==== Provided information ====

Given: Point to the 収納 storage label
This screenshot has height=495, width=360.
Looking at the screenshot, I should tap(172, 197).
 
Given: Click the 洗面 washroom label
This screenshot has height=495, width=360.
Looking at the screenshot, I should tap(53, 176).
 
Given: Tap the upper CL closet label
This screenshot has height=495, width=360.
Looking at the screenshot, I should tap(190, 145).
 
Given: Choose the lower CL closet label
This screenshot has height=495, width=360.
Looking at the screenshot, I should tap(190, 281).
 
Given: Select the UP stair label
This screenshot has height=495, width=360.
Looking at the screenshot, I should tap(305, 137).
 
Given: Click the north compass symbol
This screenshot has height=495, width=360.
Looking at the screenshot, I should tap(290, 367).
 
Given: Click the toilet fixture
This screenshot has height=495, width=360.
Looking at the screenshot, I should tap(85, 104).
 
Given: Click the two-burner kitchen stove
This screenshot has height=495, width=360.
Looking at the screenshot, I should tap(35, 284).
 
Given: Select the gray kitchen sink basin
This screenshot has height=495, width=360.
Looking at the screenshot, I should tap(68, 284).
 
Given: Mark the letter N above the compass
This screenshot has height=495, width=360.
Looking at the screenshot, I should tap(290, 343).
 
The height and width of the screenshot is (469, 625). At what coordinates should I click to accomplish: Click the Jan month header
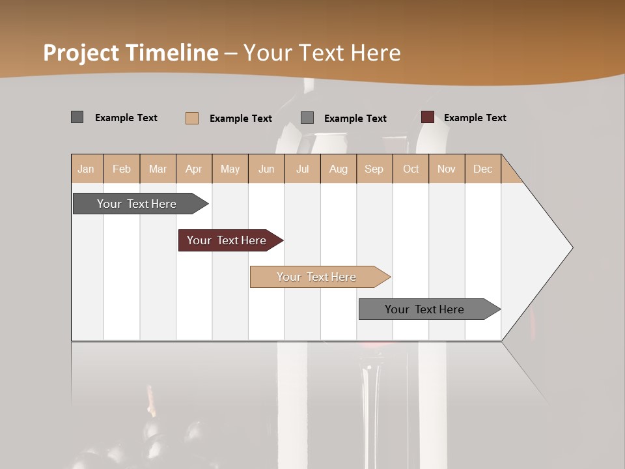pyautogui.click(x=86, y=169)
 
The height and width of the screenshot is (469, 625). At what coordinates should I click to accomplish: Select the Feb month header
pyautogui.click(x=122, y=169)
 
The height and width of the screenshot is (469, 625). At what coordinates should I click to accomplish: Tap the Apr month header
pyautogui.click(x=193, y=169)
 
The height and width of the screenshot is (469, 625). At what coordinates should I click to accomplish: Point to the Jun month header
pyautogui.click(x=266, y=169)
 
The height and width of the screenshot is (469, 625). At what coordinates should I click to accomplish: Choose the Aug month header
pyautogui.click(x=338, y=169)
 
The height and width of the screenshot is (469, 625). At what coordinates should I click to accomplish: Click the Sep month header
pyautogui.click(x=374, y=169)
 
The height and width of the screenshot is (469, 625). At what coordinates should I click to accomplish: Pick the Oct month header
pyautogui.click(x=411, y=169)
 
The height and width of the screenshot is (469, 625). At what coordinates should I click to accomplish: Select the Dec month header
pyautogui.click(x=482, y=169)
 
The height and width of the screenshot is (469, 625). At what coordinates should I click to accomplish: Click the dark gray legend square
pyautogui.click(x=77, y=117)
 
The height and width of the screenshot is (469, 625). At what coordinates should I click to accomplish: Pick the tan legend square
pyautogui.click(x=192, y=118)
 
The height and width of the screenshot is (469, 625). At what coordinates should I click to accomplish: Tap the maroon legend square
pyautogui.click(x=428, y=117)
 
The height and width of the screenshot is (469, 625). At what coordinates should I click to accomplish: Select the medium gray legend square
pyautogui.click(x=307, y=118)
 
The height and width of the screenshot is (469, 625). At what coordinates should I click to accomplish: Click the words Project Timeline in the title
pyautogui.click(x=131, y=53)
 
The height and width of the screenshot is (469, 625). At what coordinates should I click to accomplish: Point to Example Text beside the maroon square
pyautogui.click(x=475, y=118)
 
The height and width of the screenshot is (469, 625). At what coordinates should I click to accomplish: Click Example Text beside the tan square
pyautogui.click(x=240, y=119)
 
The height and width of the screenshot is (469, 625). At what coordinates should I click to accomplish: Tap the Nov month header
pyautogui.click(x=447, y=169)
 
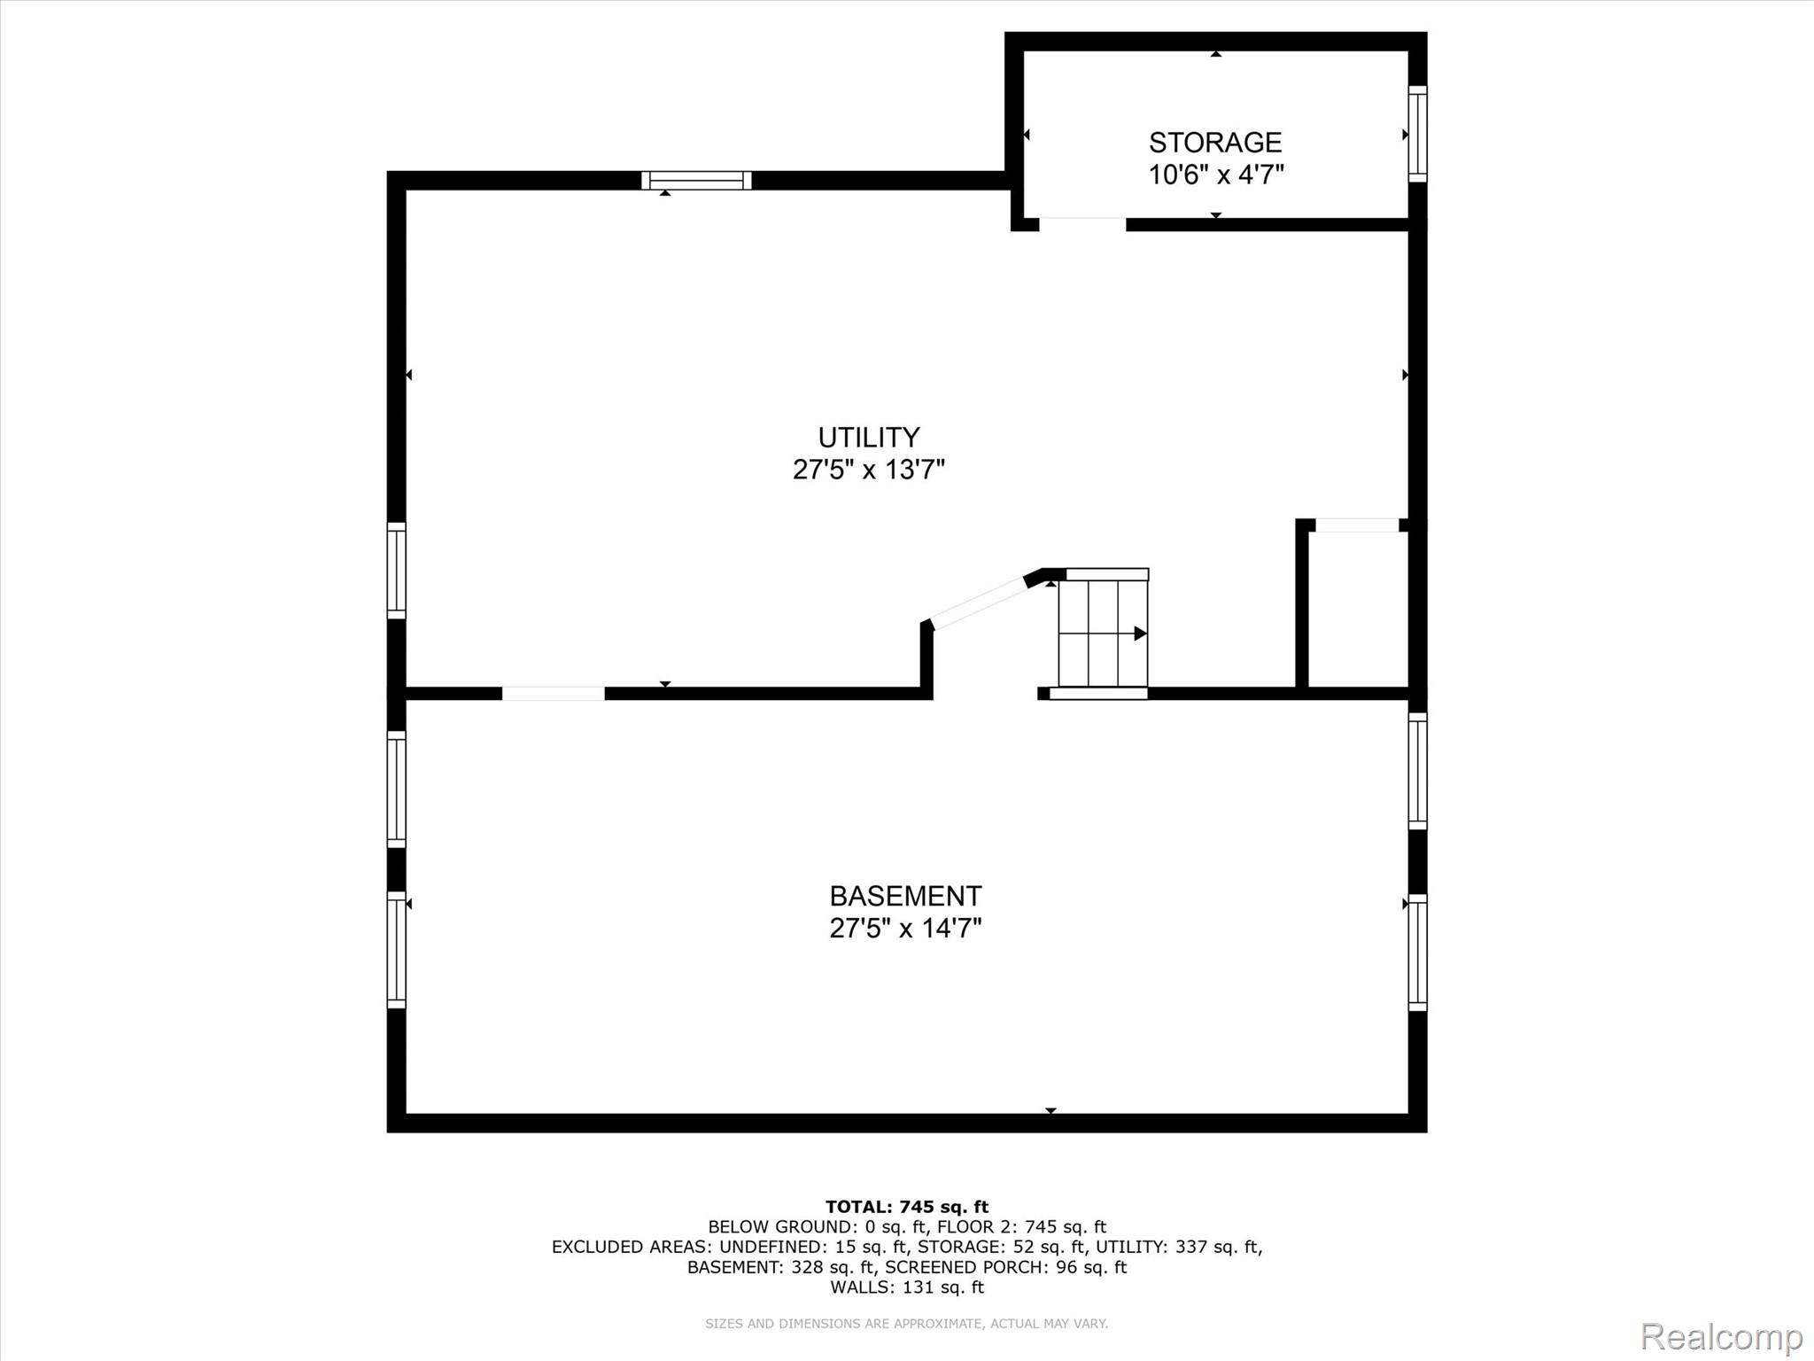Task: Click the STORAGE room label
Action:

====

_Task_: Reproduce the data from the line with "Aug month header" to the line with "pyautogui.click(x=447, y=169)", both ends included. Leave each request unchanged, scale every click coordinate in the answers by 2.05, round to whole numbers with halves going up, and return only these lines.

_Reply to the task_:
The height and width of the screenshot is (469, 625). At what coordinates should I click to accomplish: Choose the Aug month header
pyautogui.click(x=693, y=346)
 
The height and width of the screenshot is (469, 625). At what coordinates should I click to accomplish: Click the Sep month header
pyautogui.click(x=767, y=346)
 
The height and width of the screenshot is (469, 625). At what coordinates should I click to accomplish: Pick the Oct month header
pyautogui.click(x=843, y=346)
 
The height and width of the screenshot is (469, 625). At what coordinates should I click to accomplish: Select the Dec month header
pyautogui.click(x=988, y=346)
 
The height and width of the screenshot is (469, 625). At what coordinates should I click to accomplish: Click the dark gray legend square
pyautogui.click(x=158, y=240)
 
The height and width of the screenshot is (469, 625). At what coordinates should I click to accomplish: Pick the tan legend square
pyautogui.click(x=394, y=242)
 
The height and width of the screenshot is (469, 625). At what coordinates should I click to accomplish: Tap the maroon legend square
pyautogui.click(x=877, y=240)
 
The height and width of the screenshot is (469, 625). At what coordinates should I click to accomplish: Select the medium gray legend square
pyautogui.click(x=629, y=242)
 
The height and width of the screenshot is (469, 625). At what coordinates should I click to accomplish: Click the words Project Timeline in the title
pyautogui.click(x=269, y=109)
 
The height and width of the screenshot is (469, 625). At what coordinates should I click to accomplish: Point to Example Text beside the maroon square
pyautogui.click(x=974, y=242)
 
The height and width of the screenshot is (469, 625). At what coordinates should I click to accomplish: Click Example Text beside the tan square
pyautogui.click(x=492, y=244)
 
The height and width of the screenshot is (469, 625). At what coordinates should I click to accomplish: Tap the Nov month header
pyautogui.click(x=916, y=346)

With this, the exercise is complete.